Sunday, September 25, 2011

Crewkin an Epic Award Finalist



Crewkin is on the finalist list for the
Epic Award's best science fiction ebook.

Update: EPIC closed in 2018.

Where Science Fiction is Born

Our times and the world are rife with topics that boggle the mind and spur imagination. It’s not only the social and cultural customs and mores clashing as the planet effectively shrinks and the population grows. Science looms. Religions react. People wonder.

In August IBM announced the first computer chip made from DNA. Doesn’t a principle of life being used in a computer create all types of images in your mind?

Now, clearly, IBM is interested in improving computers: “The company is researching ways in which DNA can arrange itself into patterns on the surface of a chip, and then act as a kind of scaffolding on to which millions of tiny carbon nanotubes and nanoparticles are deposited. That network of nanotubes and nanoparticles could act as the wires and transistors on future computer chips,” (same PC World article by Agam Shah, IDG News ). Still, my imagination springs from the terror of machine images found in Terminator to humans with wondrous mental capacities, and in both cases all the steps from here to there. My reality marvels at the concept of an even smaller more powerful computer.

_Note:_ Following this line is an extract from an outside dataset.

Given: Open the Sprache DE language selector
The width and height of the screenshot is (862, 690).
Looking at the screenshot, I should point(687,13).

Every industry, every nation, organization, and individual, is always impacted by their acceptance or rejection of new technology; and these discoveries always give birth to even more imaginative ideas and devices -- and to public paranoia, or sometimes to justified condemnation. We never seem to know the repercussions until they have developed, even when warned by speculative writers. Just remind the government not to close the patent office when they might think everything possible has been invented—humanity’s creativity isn’t done yet. Which, of course, only leads to more speculative fiction, but it is interesting, isn't it? Trip to Mars, anyone?

Sunday, September 4, 2011

A Memoriam to Wendy and a Media Conviction

I love detective stories and find the real-life programs an irresistible draw. They say fiction can't be as bizarre as fact, and I often believe that.

Last night I couldn't sleep, so I turned on the TV. Two hundred plus channels and there were only movies I've seen at least three times each, reruns of programs I didn't like when they were new, and The Investigators.

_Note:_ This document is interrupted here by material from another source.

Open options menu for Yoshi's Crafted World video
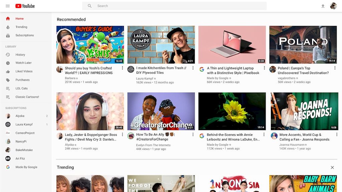342x192 pixels. tap(122, 68)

On the show, Chuck Chambers at the behest of the husband investigated the murder of the man's wife in Florida. Okay. Good fodder for if I ever want to write a murder mystery. And then something I never expected happened. They mentioned the man and woman's names. I knew the victim. That changed everything.

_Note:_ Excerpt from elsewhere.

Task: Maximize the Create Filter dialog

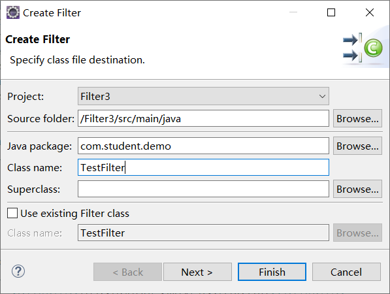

Now, a few years ago my brother told me about Wendy's murder and that her husband Ed had been convicted. Seeing this information presented as a TV show rocked me, and not in a good way.  I did not know the details of what happened. So I listened with my media doubt alert on high.

Reading this, I hope you know not everything you hear is true, and that there are often multiple versions of true. The investigator raised doubt about the husband's conviction. What I heard and saw was one version of the truth. But an incontrovertible fact remained that Wendy was murdered.

I know others who have had acquaintances and loved ones murdered. It is a sad commentary on humanity and a strong comment on our culture that we use their tragic stories for entertainment. I hear you--guilty as charged.

So here is my testimony to Wendy. I graduated from high school with her. I can't say we were best friends, but perhaps good acquaintance-type friends. She was a lovely girl with a beautiful smile that lit up her eyes. Wendy was friendly and had a contagious laugh. There was often a spark of mischief in her eyes, but kindness lingered there, too.

Like so many others, I lost touch with even my closest high school friends. Some of my classmates, I must admit to my shame, I barely remember. I remembered Wendy. I just had no inkling of what happened in her life after graduation. Times change. People change. I hope I am a better person now. I'm sorry murder cut Wendy's life short. No one deserves that. I wish her peace in her afterlife, and I hope those who loved her found peace, too.